Work required:
From the records below, transcribe only the lines running from the one with "তথ্য প্রদানকারী কর্মকর্তা (56, 753)" through the one with "Privacy & Policy (90, 1659)". Keep both of those end lines.

Entries supplied:
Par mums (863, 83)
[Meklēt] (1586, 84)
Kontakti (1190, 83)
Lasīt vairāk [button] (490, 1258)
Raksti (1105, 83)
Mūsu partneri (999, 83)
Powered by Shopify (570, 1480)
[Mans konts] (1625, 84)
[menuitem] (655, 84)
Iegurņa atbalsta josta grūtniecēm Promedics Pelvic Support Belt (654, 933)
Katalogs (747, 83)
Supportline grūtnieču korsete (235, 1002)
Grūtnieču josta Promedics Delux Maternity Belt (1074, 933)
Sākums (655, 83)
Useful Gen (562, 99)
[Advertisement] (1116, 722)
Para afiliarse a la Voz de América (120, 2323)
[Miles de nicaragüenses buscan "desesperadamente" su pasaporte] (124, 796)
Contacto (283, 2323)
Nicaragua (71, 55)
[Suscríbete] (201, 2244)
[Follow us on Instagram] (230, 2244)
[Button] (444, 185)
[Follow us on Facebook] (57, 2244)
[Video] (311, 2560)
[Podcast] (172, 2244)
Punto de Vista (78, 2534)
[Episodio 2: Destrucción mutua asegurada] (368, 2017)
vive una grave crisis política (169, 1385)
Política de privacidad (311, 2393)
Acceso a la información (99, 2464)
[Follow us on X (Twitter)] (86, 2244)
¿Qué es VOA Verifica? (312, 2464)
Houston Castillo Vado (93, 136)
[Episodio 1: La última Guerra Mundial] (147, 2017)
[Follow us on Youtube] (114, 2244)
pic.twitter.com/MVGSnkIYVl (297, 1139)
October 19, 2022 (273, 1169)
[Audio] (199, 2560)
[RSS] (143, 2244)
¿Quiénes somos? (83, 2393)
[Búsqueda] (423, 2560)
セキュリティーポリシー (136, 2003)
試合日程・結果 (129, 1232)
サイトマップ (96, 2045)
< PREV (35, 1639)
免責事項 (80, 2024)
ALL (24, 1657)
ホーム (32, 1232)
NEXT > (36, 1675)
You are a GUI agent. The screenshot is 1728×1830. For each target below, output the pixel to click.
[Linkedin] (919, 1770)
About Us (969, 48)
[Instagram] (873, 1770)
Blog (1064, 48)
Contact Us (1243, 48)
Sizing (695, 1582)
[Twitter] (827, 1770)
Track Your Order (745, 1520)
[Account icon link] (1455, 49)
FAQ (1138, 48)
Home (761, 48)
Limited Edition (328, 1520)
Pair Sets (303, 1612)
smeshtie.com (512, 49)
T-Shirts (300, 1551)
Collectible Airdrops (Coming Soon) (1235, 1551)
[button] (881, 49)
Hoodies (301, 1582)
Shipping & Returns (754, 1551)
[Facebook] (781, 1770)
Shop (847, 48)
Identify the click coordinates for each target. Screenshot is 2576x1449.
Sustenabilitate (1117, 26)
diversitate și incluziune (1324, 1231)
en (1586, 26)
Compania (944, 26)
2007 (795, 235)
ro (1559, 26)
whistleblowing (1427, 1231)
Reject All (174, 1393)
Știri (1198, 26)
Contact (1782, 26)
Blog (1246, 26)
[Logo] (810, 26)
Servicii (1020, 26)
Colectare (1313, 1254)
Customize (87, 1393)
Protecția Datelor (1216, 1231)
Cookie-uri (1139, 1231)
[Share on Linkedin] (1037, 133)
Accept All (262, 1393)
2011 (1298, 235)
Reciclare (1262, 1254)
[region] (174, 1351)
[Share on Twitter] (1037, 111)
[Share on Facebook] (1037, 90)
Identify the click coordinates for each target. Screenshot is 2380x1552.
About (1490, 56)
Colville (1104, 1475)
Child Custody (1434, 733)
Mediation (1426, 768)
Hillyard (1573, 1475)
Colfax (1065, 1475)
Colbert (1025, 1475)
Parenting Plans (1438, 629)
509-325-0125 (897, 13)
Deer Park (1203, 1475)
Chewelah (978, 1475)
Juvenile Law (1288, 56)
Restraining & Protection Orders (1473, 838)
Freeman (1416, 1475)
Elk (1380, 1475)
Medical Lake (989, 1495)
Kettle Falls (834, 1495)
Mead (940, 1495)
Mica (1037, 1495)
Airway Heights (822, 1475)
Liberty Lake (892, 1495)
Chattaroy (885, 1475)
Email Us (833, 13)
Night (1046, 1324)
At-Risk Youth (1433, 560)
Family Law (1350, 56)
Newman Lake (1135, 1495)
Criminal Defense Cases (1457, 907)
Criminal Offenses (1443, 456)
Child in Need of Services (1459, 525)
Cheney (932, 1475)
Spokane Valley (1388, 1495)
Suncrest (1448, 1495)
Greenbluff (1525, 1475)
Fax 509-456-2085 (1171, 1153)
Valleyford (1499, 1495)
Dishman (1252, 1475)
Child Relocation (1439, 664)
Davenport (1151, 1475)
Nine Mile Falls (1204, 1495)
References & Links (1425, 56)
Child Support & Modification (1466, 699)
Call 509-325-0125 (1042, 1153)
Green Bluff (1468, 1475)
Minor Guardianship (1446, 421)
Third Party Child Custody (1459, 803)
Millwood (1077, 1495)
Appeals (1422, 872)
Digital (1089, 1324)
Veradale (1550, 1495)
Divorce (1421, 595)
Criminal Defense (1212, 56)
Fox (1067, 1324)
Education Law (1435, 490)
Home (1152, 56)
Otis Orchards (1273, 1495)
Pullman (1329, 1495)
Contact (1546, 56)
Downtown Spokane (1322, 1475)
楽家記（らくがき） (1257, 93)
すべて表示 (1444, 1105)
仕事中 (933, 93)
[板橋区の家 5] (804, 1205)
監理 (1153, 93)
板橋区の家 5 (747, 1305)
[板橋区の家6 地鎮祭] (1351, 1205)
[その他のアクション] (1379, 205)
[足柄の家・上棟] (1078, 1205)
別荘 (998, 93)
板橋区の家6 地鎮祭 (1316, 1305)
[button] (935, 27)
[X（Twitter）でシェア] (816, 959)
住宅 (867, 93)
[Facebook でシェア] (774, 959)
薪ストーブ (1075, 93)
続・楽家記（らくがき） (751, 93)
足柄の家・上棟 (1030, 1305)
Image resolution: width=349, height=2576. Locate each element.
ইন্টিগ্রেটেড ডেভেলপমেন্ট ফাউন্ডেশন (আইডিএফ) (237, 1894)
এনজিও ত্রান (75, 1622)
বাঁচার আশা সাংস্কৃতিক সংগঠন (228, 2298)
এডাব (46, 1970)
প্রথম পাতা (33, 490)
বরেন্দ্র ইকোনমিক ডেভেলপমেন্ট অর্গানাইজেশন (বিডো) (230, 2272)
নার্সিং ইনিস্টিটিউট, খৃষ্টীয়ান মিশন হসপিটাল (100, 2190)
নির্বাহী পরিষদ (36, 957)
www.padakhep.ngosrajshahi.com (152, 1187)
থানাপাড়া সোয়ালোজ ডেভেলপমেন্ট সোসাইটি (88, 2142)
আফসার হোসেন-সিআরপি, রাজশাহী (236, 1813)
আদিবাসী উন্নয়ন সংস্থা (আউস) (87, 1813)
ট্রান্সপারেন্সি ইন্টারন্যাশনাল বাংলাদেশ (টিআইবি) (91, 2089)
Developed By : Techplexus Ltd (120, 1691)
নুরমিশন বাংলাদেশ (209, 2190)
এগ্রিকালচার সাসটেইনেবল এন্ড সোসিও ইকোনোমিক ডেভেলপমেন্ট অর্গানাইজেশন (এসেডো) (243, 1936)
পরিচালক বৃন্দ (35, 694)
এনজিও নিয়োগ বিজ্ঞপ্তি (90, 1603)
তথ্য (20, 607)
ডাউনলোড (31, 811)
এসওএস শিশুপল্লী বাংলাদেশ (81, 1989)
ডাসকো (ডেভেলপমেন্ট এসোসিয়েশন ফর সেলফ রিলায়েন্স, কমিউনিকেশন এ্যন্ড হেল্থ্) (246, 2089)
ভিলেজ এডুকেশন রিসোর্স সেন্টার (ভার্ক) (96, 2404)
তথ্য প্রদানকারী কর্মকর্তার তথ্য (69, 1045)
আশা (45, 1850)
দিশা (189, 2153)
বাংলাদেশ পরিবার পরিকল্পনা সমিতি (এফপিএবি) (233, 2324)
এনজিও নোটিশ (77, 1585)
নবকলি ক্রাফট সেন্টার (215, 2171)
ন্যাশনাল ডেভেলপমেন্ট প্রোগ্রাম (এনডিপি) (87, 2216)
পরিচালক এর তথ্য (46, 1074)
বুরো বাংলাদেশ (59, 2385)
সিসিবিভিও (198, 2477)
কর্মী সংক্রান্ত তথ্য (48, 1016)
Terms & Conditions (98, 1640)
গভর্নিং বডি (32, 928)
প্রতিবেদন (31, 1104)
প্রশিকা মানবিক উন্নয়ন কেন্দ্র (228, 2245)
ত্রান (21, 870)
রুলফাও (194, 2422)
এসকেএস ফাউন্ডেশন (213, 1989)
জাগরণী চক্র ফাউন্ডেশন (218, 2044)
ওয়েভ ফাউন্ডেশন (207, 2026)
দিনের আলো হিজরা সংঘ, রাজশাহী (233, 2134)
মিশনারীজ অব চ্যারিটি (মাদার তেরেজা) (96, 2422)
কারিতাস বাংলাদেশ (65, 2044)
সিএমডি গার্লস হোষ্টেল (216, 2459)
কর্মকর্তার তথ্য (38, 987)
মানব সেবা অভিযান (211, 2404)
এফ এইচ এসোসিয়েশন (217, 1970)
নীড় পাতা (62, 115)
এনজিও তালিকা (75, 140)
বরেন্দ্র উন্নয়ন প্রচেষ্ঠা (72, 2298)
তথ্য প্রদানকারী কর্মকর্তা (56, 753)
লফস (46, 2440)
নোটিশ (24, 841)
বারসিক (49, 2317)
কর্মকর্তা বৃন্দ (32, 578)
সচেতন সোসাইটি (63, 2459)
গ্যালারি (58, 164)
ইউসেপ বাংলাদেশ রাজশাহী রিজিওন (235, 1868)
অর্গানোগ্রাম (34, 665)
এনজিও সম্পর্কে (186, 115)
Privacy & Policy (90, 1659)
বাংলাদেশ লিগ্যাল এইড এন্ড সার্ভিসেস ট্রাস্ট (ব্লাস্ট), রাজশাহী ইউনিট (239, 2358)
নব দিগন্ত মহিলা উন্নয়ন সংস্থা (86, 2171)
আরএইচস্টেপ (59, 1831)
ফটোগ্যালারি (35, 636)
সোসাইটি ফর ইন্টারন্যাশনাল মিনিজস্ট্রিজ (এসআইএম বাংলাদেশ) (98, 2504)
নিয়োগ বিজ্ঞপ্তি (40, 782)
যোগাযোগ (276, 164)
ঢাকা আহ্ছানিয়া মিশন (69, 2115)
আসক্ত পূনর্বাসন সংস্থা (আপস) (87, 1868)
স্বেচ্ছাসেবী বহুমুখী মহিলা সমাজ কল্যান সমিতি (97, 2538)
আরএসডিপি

Finished exercise:
তথ্য প্রদানকারী কর্মকর্তা (56, 753)
লফস (46, 2440)
নোটিশ (24, 841)
বারসিক (49, 2317)
কর্মকর্তা বৃন্দ (32, 578)
সচেতন সোসাইটি (63, 2459)
গ্যালারি (58, 164)
ইউসেপ বাংলাদেশ রাজশাহী রিজিওন (235, 1868)
অর্গানোগ্রাম (34, 665)
এনজিও সম্পর্কে (186, 115)
Privacy & Policy (90, 1659)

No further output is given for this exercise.